▶ _Problem_: First find the line with "Click the Scalability services legend swatch" in the entries below, then set down exactly every line through the line with "This screenshot has width=1487, height=812.", that line included.

▶ _Supplied material_:
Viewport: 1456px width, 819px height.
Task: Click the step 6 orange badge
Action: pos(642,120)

--

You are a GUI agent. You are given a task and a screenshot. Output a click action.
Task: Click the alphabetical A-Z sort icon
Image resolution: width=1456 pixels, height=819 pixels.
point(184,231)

* * *

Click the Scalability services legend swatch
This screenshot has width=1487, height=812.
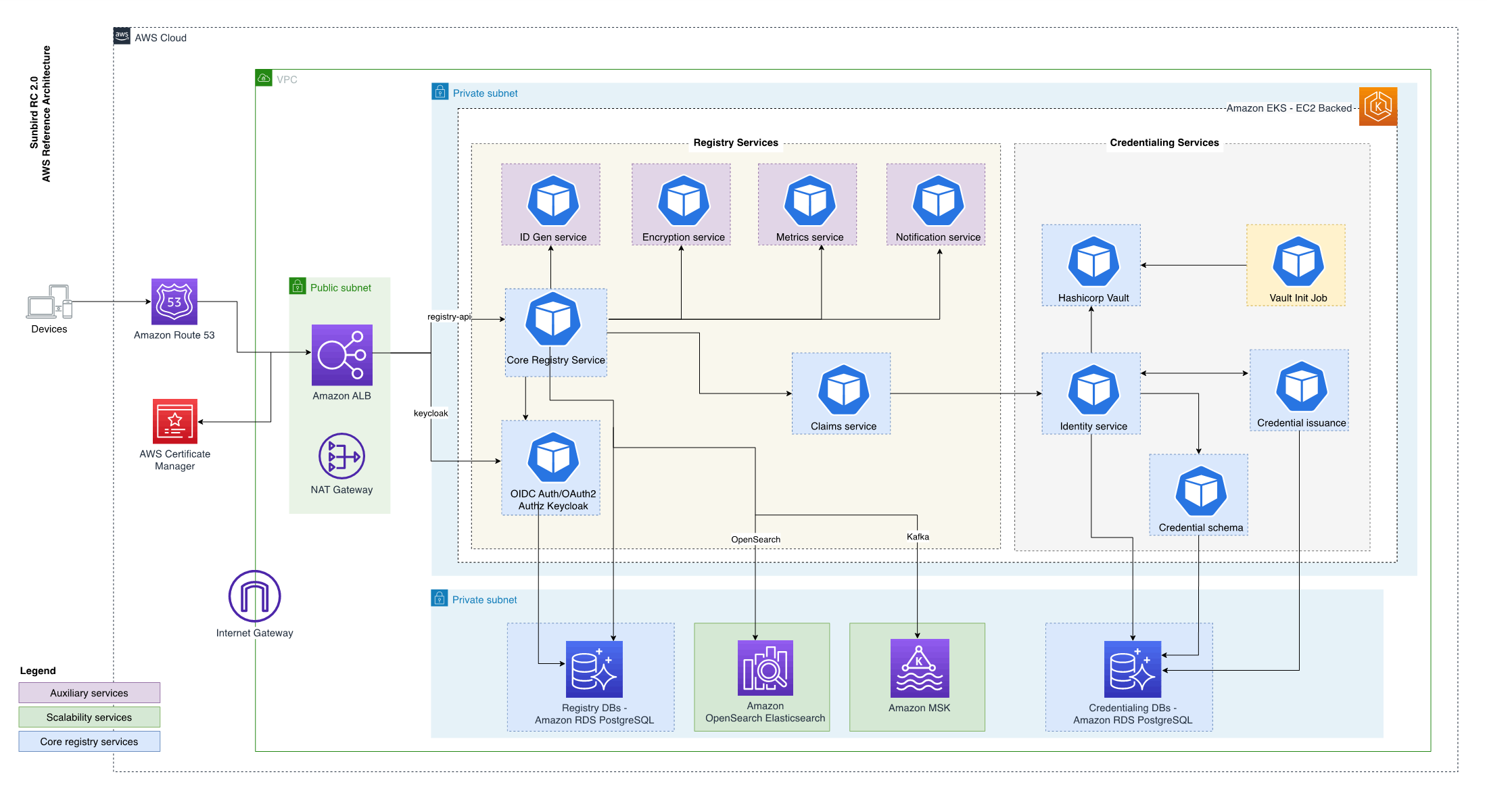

▶ _Completed task_:
Click the Scalability services legend swatch
This screenshot has width=1487, height=812.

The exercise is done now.